Western Connecticut Health System PHO is governed by two classes of Members – the Hospital Member and the Physician Members. The Hospital Member shall be Western Connecticut Health Network and the Physician Members shall be those physicians who are participating members of the PHO.
The Board of Directors consists of fifteen (15) members, including five Hospital Directors appointed by WHCN and ten Physician Directors elected by the Physician Members. The Physician Directors includes five primary care physicians and five specialist physicians.
How are decisions made by the PHO Board?
The Directors of each class of members have one vote for all actions/decisions of the Board that require votes. The vote of each class of members will be determined by the vote of a majority of the Directors of the respective class of members present.
Who is eligible to join the PHO as a participating Provider?

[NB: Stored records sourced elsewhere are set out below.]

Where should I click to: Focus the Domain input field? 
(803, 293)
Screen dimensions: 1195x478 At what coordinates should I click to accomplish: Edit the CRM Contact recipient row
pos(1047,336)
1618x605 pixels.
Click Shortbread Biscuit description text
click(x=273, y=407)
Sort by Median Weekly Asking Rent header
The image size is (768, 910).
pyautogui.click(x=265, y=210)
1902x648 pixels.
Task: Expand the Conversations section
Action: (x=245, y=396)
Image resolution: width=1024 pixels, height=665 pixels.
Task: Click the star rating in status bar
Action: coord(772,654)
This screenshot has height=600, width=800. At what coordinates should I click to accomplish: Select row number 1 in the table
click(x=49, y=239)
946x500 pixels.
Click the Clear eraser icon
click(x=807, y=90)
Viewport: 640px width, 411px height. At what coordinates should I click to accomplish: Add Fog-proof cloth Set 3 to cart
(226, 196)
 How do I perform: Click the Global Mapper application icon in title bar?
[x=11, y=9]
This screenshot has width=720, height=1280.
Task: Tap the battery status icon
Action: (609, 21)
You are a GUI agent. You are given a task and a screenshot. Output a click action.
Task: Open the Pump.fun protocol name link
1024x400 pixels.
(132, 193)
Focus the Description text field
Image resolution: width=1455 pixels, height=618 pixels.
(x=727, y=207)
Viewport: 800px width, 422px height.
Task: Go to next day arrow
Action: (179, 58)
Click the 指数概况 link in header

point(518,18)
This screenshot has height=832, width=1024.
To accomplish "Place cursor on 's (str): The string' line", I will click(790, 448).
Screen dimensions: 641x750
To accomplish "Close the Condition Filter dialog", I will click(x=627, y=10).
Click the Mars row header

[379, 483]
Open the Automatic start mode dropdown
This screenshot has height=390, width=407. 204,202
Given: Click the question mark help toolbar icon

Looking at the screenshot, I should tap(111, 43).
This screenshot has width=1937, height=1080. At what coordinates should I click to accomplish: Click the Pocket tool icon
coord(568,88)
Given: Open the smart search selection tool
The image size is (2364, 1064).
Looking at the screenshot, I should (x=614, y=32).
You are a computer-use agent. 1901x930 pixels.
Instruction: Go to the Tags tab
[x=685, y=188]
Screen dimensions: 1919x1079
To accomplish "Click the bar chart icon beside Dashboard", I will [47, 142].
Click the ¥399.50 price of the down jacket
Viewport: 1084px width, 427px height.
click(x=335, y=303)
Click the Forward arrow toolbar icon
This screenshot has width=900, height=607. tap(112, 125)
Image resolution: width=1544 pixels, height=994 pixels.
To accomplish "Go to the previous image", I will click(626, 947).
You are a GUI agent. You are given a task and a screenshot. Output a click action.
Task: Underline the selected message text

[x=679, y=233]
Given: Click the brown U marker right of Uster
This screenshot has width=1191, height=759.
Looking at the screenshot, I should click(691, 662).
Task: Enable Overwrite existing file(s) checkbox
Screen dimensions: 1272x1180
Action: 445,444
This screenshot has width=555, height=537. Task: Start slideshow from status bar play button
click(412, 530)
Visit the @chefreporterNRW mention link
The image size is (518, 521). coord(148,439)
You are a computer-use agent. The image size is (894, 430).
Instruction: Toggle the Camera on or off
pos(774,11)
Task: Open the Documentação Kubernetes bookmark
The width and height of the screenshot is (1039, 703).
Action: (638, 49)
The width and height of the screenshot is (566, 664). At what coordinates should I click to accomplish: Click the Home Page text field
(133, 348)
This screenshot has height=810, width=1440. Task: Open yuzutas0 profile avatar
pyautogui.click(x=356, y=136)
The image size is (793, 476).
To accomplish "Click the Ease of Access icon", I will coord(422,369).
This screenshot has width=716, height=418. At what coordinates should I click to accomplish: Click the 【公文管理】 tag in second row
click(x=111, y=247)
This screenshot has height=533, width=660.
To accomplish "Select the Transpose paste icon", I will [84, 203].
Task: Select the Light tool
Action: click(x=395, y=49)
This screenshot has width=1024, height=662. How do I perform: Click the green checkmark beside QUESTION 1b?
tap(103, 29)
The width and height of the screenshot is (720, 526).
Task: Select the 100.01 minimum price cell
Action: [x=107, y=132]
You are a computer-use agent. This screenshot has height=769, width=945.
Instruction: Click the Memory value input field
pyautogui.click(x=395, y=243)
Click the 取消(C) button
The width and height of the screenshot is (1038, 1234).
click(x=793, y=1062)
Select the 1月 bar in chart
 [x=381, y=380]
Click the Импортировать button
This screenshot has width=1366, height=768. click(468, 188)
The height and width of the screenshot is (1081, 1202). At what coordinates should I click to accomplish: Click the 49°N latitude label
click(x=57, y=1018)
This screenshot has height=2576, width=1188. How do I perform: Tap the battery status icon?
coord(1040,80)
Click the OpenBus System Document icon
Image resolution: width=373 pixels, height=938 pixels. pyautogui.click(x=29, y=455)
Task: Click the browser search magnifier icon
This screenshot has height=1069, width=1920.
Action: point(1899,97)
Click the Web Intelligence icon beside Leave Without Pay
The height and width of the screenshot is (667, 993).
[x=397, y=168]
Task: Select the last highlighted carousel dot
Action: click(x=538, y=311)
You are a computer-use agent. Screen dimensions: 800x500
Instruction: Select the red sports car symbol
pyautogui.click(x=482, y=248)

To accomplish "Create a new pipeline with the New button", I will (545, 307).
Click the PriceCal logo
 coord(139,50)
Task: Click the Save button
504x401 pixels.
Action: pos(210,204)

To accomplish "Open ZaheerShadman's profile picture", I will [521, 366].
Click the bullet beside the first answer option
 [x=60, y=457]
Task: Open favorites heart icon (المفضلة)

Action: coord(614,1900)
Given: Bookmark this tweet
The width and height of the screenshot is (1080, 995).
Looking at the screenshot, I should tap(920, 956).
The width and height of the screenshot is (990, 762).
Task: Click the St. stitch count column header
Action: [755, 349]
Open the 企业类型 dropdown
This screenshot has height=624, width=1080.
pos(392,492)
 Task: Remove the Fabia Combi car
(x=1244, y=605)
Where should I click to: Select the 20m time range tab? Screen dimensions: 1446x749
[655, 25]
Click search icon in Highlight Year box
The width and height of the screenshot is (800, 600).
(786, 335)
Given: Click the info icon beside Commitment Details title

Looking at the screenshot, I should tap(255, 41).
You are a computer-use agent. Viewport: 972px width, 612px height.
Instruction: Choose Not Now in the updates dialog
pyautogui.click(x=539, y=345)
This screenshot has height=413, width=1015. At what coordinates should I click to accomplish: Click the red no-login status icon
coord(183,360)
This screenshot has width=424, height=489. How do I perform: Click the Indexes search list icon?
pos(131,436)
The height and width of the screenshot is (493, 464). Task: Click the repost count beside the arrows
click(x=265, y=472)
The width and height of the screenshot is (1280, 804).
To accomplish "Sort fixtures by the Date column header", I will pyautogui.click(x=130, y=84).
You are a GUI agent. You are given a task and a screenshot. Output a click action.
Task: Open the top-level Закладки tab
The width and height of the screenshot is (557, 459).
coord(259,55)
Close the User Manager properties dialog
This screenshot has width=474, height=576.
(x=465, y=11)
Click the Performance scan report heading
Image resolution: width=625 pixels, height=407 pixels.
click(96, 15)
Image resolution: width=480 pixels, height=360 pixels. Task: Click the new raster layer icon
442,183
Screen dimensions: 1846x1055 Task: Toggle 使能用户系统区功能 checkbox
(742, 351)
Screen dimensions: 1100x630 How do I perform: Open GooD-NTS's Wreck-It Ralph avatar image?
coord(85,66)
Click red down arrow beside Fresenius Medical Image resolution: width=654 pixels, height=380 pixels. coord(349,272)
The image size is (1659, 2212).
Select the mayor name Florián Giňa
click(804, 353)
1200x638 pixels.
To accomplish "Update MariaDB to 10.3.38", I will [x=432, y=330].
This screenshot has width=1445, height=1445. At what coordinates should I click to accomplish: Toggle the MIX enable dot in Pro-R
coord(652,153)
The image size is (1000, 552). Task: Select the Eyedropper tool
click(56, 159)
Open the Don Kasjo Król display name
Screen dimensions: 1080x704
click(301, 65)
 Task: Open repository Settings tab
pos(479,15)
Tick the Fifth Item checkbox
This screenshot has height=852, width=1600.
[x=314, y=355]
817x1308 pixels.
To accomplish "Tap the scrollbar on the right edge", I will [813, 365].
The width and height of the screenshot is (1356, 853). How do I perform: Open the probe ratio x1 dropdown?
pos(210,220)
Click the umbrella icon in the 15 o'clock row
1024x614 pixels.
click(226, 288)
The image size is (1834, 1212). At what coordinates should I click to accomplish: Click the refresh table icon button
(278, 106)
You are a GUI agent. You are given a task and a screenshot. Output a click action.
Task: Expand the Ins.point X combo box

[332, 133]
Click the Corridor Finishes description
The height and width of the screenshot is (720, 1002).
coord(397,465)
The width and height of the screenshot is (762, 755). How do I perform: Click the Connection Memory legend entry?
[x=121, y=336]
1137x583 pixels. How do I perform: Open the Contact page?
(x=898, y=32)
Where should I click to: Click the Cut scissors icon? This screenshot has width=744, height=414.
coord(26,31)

The PHO Membership is open to all physicians, dentists or podiatrists who maintain active membership and clinical privileges on the Medical Staffs of Danbury Hospital, New Milford Hospital or Norwalk Hospital.
What changes do individual practices have to make to become part of the PHO?
Under the PHO, physicians still own/manage their own individual practices and will bill and collect for services provided. The only requirement is that each physician of the practice sign a PHO Provider Agreement to be a PHO Member and if they agree to participate under any of the PHO’s Managed Care contracts, they must comply with the applicable policies, procedures and systems of the PHO and the respective managed care entity.
Do all physicians of a practice have to participate?
Do participating providers have to accept all contracts entered into by the PHO?
Can Allied Professional Staff (Mid-Level) Providers of PHO affiliated practices participate under the PHO payer agreements?
That depends on the payers’ respective policies and fortunately, most payers do allow PHO affiliated Mid-Levels to participate under the PHO agreements.
What is the term and termination provision of the Provider Master Agreement?
The initial term shall be from the Effective Date until December 31 of the then-current year. Thereafter, the Agreement automatically renews for subsequent one (1) year terms unless notice of non-renewal is given not less than ninety (90) days prior to the end of the term or unless this Agreement is terminated pursuant to the termination with Cause or without cause provisions, which may result in an earlier termination period.